I agree with the majority that appellant’s statement was not admissible under Rule 804(b)(3), SCRE. I base my conclusion *361not on the fact that the statement is “exculpatory,” 1 nor that it was not corroborated,2 nor on the fact that the majority is again3 willing to permit counsel’s argument to substitute for evidence, but rather on the plain language of the rule itself: “A statement tending to expose the declarant to criminal liability and offered to exculpate the accused is not admissible.... ” It is clear this rule contemplates that the accused and the declarant are different people.
I would, never-the-less, reverse this case in light of what I perceive as improper actions by the solicitor. Prior to the taking of testimony, appellant moved to suppress this'confession. The State opposed the motion, and following a Jackson v. Denno4 hearing, the trial judge ruled the statement would be admitted. In order to defuse the statement’s impact, defense counsel acknowledged to the jury during his opening statement that appellant had given a confession in which he admitted having intercourse with the victim, and then killing her. The solicitor, however, never introduced the statement and appellant then sought to introduce it through the testimony of the police officer. This request was refused.
In my opinion, the solicitor’s actions in this capital case *362constitute “sandbagging”.5 I would not condone this type of conduct, but would hold that under these circumstances, the refusal to admit the statement was reversible error.

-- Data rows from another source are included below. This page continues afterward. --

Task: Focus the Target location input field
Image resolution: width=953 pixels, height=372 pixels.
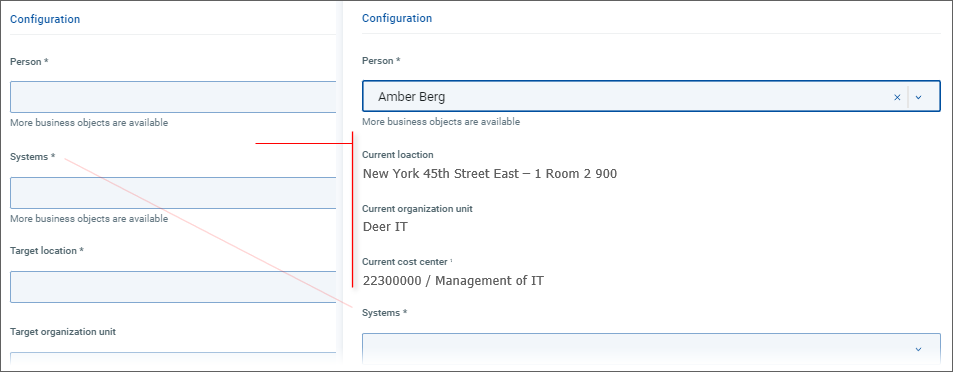Action: point(173,287)

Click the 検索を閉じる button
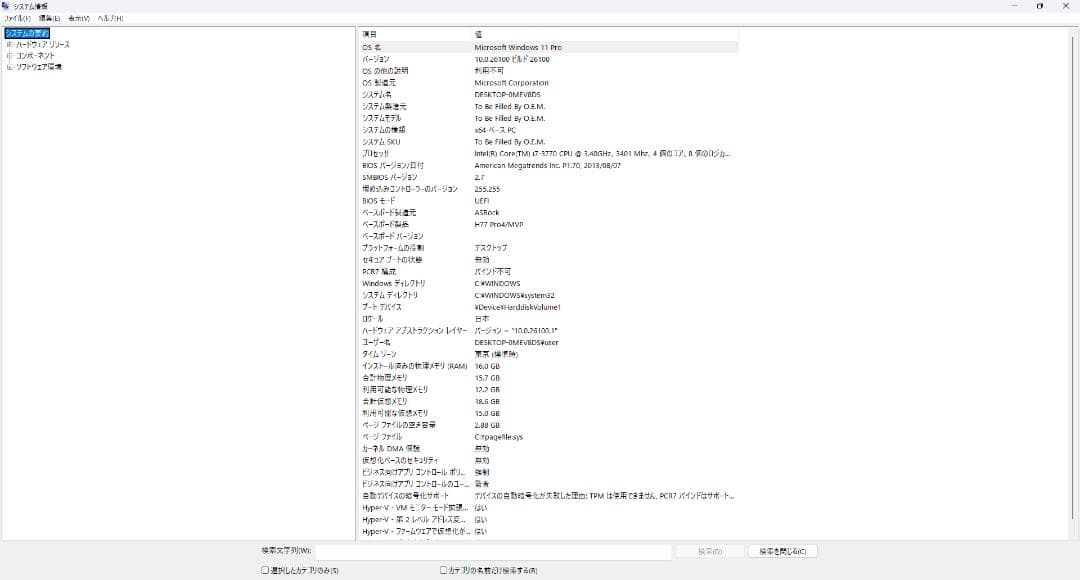[x=784, y=551]
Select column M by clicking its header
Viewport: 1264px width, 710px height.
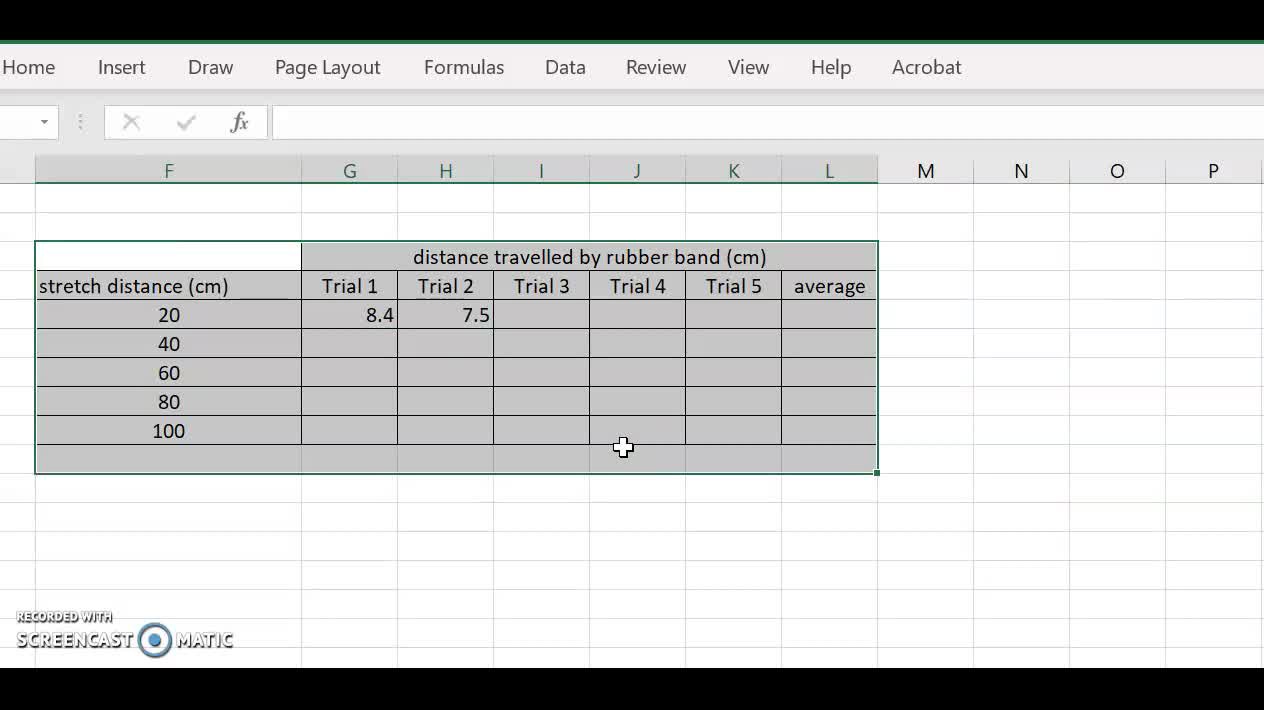tap(925, 170)
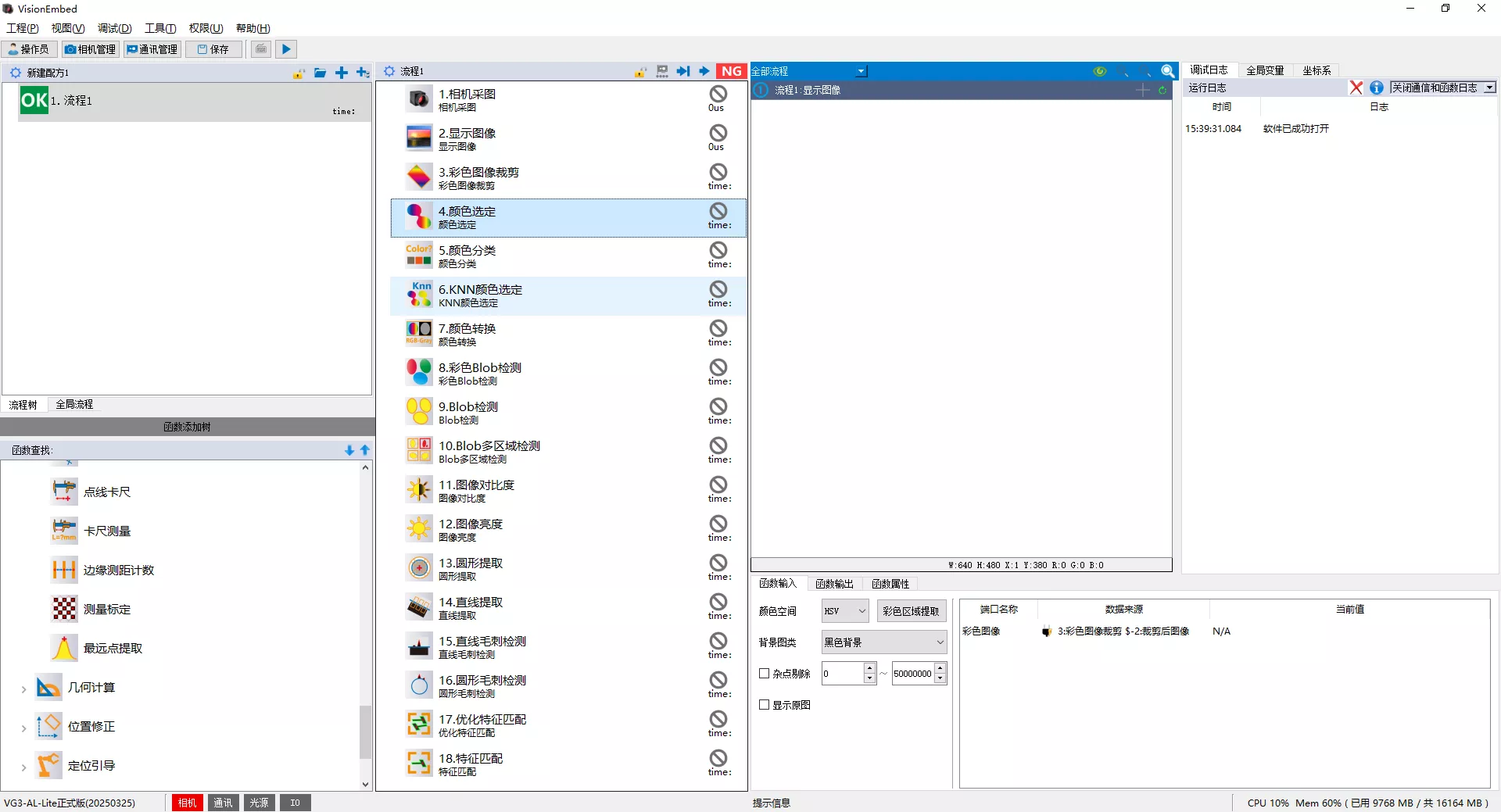Screen dimensions: 1501x812
Task: Click the blue plus icon in recipe panel
Action: [x=342, y=73]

Accordingly, I would reverse and remand for a new trial.
. It clearly exposes appellant to criminal liability.
. The majority misunderstands the corroboration requirement: it goes not to the contents of the statement or its truth, but to the trustworthiness of the statement itself. See State v. Kinloch, 338 S.C. 385, 526 S.E.2d 705 (2000). On the merits, I simply do not understand how the mere presence of semen in the victim’s vagina is proof of nonconsensual sexual activity as the majority asserts in footnote 7.
. See, e.g., State v. Hughes, 328 S.C. 146, 493 S.E.2d 821 (1997) (Finney, C.J., dissenting) (argument of counsel is not evidence). Further, as explained later, under the circumstances here to use counsel’s admission in his opening statement to render the refusal to admit the statement harmless is disingenuous at best. Finally, I do not understand how the majority can conclude in one paragraph that counsel’s reference to the confession renders "[appellant’s] claim that the jury had the erroneous impression he had not cooperated with police ... simply untenable”, yet hold in the very next paragraph that to let the jury know the fact that appellant gave a confession "would have been confusing and misleading to the jury” and therefore evidence of its existence was properly excluded.
. 378 U.S. 368, 84 S.Ct. 1774, 12 L.Ed.2d 908 (1964).
. It was the uncorroborated fear of the use of this type tactic by defense counsel that led a majority of this Court to abolish in favorem vitae review. State v. Torrence, 305 S.C. 45, 406 S.E.2d 315 (1991) (Toal, A.J., concurring).